Entries supplied:
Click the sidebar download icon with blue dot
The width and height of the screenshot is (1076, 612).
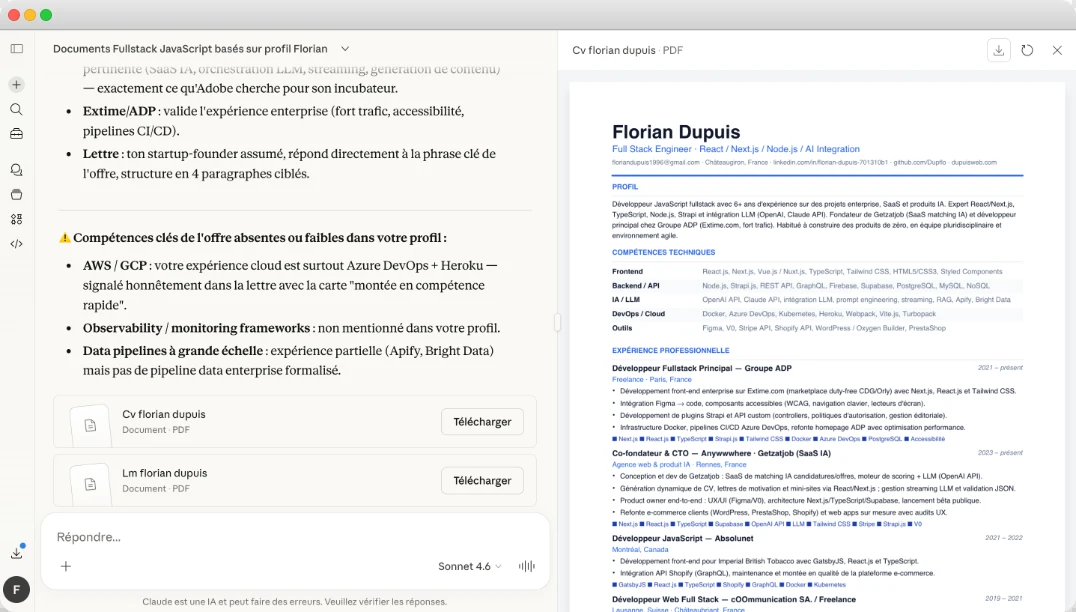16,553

...

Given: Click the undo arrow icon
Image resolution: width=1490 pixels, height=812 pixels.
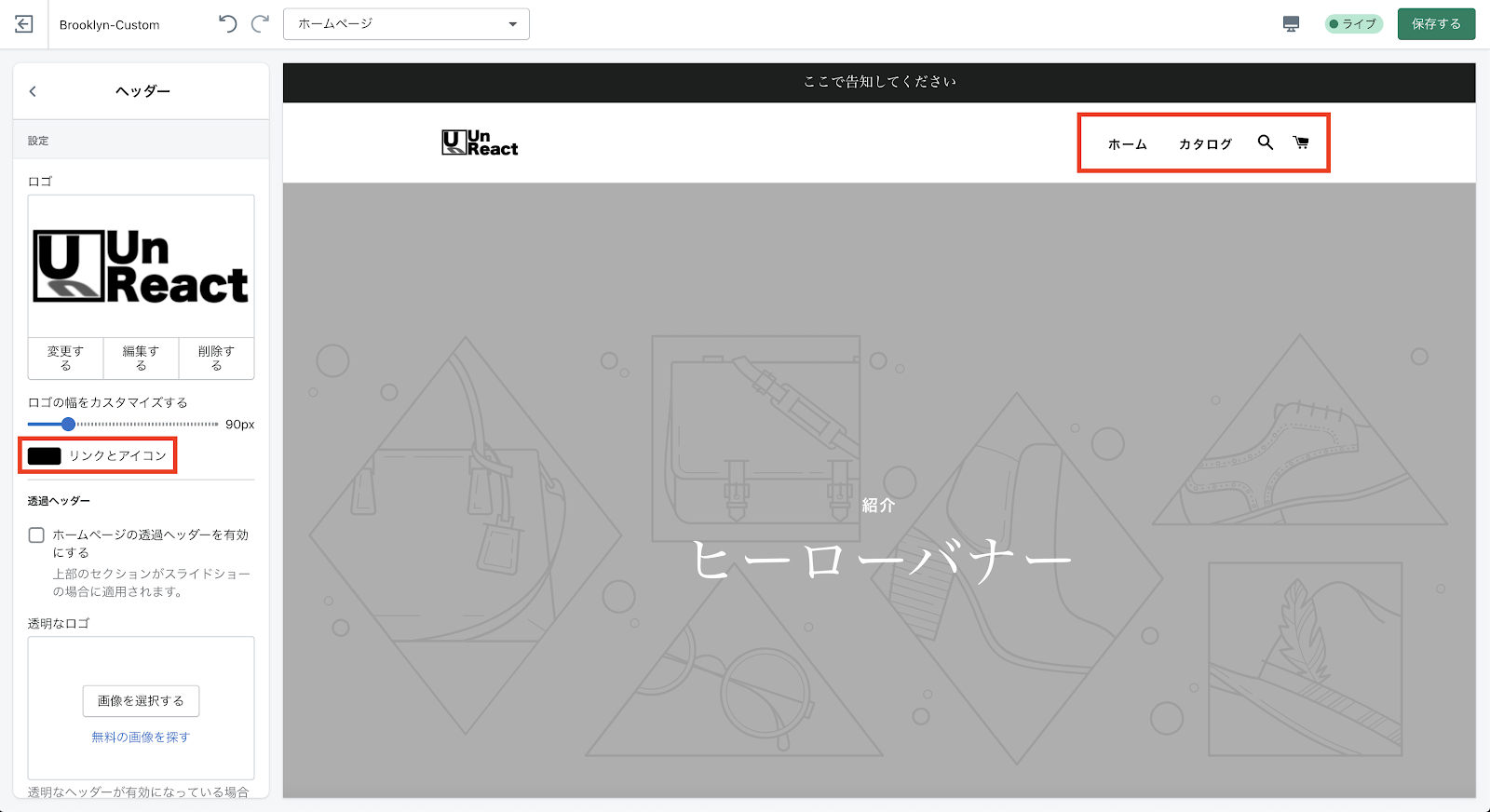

Work item: Search the listing for the word "Click". Copy every line in which it occurs.

Answer below:
Click the sidebar download icon with blue dot
Given: Click the undo arrow icon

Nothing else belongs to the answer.